Published by the American Physical Society
Physics Subject Headings (PhySH)
Popular Summary
In spintronics devices, substituting ferromagnets for antiferromagnets has demonstrated potential for orders-of-magnitude-faster information writing, insensitivity to perturbing magnetic fields, and absence of stray fields—opening new avenues for neuromorphic or dissipationless nanoelectronic components. However, finding viable counterparts for electrical readout remains an unsolved problem. Here, we predict these sought-after effects in realistic materials with unconventional antiferromagnetism.
The exponential growth of ferromagnetic hard-drive capacities was allowed by electric readout by giant-magnetoresistance (GMR) and tunneling-magnetoresistance (TMR) effects. The effects refer to resistance changes, controlled by mutual orientations of the magnetization of reference and sensing electrodes in a multilayer structure.

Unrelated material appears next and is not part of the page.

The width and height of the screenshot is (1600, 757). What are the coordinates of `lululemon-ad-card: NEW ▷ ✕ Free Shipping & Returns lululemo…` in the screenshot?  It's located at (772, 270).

Microscopically, the GMR and TMR effects rely on spin-dependent band-structure phenomena—transport and tunneling, respectively—that are absent in conventional antiferromagnets.
However, our unconventional antiferromagnets exhibit band structures with alternating spin polarization in momentum space that we show can exhibit GMR and TMR effects. We show that the unconventional nonrelativistic magnetization distribution in real space generates strongly anisotropic (elliptic rather than circular) spin-polarized bands and well-separated opposite spin channels in momentum space, which can enhance GMR and TMR effects. The strength of these effects can be 2 orders of magnitude larger than state-of-the-art readout effects in antiferromagnets based on relativistic spin-momentum couplings.
Protecting the spin is a central problem in spintronics’ quest to complement charge-based microelectronics, where charge is protected by the huge particle-antiparticle energy separation. Thus, our demonstration of spin protection in our unconventional antiferromagnets using a large energy gap (about 1 eV) between the spin-up and spin-down states opens up unprecedented opportunities in spin-physics research.